When the total number of phoneme data is adjusted, encoding is performed in the MIDI format.
[0048]
Although encoding is performed as described above, a method for further improving accuracy will be described next. In the priority determination stage of step S14, unit phoneme data whose correlation value in the priority array is equal to or lower than a predetermined reference is deleted from the unit phoneme data group by using the priority array. However, the value recorded in the priority array can be made more accurate by using the following method. Specifically, first, the frequency is defined at a narrower interval than the standard frequency corresponding to the note number, and a periodic function corresponding to the defined frequency is prepared. In this specification, such a frequency defined with a narrow interval is called a fine frequency, and a periodic function corresponding to the fine frequency is called a fine periodic function. A predetermined number of fine frequencies are set between adjacent standard frequencies. Further, the interval between the fine frequencies is set to be a geometric series as in the case of the standard frequency. Here, FIG. 11 shows an example in which twelve fine frequencies are set between the standard frequencies. As shown in FIG. 11, twelve fine frequencies f (n + 1/13) to fine frequency f (n + 12/13) are set between the standard frequency f (n) and the standard frequency f (n + 1). In FIG. 11, the dotted line between the note number n + 6/13 and the note number n + 7/13 indicates the range of fine frequencies that are considered as the respective standard frequencies. This “considered as each standard frequency” indicates that the correlation value corresponding to each standard frequency is stored in the priority array. FIG. 11 shows that the note number n + 6/13 is regarded as the frequency range of the note number n, and the note number n + 7/13 is regarded as the note number n + 1.
[0049]
A fine periodic function having the same format as the standard periodic function shown in FIG. 2 is prepared for such a fine frequency, and a correlation value between each fine periodic function and the interval signal is calculated. And among the correlation values of 13 frequencies (one standard frequency and 6 fine frequencies before and after each) that fall within the range of each standard frequency, the largest one is stored in the priority array as the correlation value of the standard frequency. The For example, the maximum correlation value of the note number n (standard frequency f (n)) is set among 13 correlation values from the note number n−6 / 13 to the note number n + 6/13. Here, when the frequency having the maximum correlation value is located at the end of the standard frequency range such as note number n-6 / 13 or note number n + 6/13, the standard frequency adjacent to the target standard frequency is used. However, it is highly possible that the component does not originally exist within the target standard frequency range due to the influence of the adjacent standard frequency component. In order to distinguish the former from the latter, pay attention to the fine frequency of the adjacent standard frequency, and if the adjacent standard frequency is located at the end of the standard frequency range so as to overlap the target standard frequency, Yes, if it is located other than that, it is regarded as the latter. In the latter case, the correlation value of the corresponding standard frequency in the priority array is set to “0”. In the former case, since the target standard frequency component and the adjacent standard frequency component are calculated redundantly, the correlation value of the target standard frequency of the priority array or the correlation value of the adjacent standard frequency is set to “0”. In this embodiment, the lower correlation value is set to “0”.
[0050]
The unit phoneme data in which the correlation value of the priority array is set as “0” in this way is, of course, determined that the correlation value of the priority array is equal to or lower than a predetermined reference, and is deleted in step S14. Will be. That is, by setting the fine frequency, more accurate priority phoneme data can be obtained.
[0051]
Although the preferred embodiments of the present invention have been described above, the frequency analysis method and the acoustic signal encoding method are naturally executed by a computer or the like. Specifically, a program for executing the steps shown in the flowcharts of FIGS. 7 and 9 according to the above procedure is installed in the computer. Then, after digitizing the acoustic signal by the PCM method or the like, it is taken into a computer, and after performing the processing of step S1 to step S4 or step S11 to step S16, and performing frequency analysis, the frequency component is encoded. If conversion is performed, code data such as MIDI format is output from the computer.

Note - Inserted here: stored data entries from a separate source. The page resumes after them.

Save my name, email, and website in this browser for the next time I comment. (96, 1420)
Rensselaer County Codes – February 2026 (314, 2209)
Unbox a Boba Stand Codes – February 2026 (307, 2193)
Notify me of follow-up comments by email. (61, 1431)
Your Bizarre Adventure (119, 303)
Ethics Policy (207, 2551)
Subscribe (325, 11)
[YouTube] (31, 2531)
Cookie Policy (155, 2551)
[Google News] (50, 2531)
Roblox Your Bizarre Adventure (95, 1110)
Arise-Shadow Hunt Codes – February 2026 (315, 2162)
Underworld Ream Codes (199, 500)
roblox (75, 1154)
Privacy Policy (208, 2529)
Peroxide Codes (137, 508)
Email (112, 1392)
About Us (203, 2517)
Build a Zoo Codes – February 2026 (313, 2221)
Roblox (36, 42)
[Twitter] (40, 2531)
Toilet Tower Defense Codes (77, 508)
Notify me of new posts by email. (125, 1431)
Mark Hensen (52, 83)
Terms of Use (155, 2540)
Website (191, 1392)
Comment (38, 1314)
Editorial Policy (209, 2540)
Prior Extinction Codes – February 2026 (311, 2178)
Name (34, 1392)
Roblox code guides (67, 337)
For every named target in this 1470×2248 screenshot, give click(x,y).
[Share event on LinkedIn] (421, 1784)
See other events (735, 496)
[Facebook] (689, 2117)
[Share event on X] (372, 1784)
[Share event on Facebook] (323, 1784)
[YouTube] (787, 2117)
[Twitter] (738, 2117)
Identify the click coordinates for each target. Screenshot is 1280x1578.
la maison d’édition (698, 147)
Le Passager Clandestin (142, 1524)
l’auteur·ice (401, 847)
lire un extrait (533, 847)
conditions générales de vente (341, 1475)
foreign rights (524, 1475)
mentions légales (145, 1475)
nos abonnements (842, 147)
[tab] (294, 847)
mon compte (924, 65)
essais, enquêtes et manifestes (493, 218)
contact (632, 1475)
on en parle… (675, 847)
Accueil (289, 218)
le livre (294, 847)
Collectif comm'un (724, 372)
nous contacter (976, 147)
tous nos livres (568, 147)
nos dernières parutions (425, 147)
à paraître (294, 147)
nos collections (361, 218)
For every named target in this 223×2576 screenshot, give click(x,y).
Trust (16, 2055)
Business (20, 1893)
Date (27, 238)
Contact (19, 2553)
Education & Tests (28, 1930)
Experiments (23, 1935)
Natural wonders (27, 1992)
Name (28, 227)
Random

In the case of encoding, for example, in the case of MIDI data, the output code data is reproduced as sound using a MIDI sequencer and a MIDI sound source.
[0052]
【The invention's effect】
As described above, according to the present invention, a plurality of frequencies are set in the frequency range to be analyzed, a plurality of periodic function sets corresponding to each frequency are prepared, and the relationship between each frequency and the correlation value is determined for each frequency. A correlation array, a priority array, and an intensity array, which are arrays for storing data, are prepared, a plurality of unit sections are set on the time axis of the time series signal, a section signal is extracted for each unit section, and a plurality of section sections are extracted. Calculate the correlation value corresponding to each periodic function by calculating the correlation between the periodic function and the interval signal, set the value corresponding to the frequency of each periodic function in the correlation array, and use the periodic function set to generalize harmony A correlation value corresponding to each frequency is calculated by an analysis method, a value corresponding to each frequency of the priority array is set, and the value of the intensity array is weighted by the value of the priority array with respect to the correlation array. Like to decide Since the suppress extraction of pseudo components, an effect that it becomes possible to accurately extract a signal component included in the time-series signal group. Furthermore, an acoustic signal is used as a time-series signal, and frequency analysis is performed on the acoustic signal, thereby achieving an effect that highly accurate encoding can be performed.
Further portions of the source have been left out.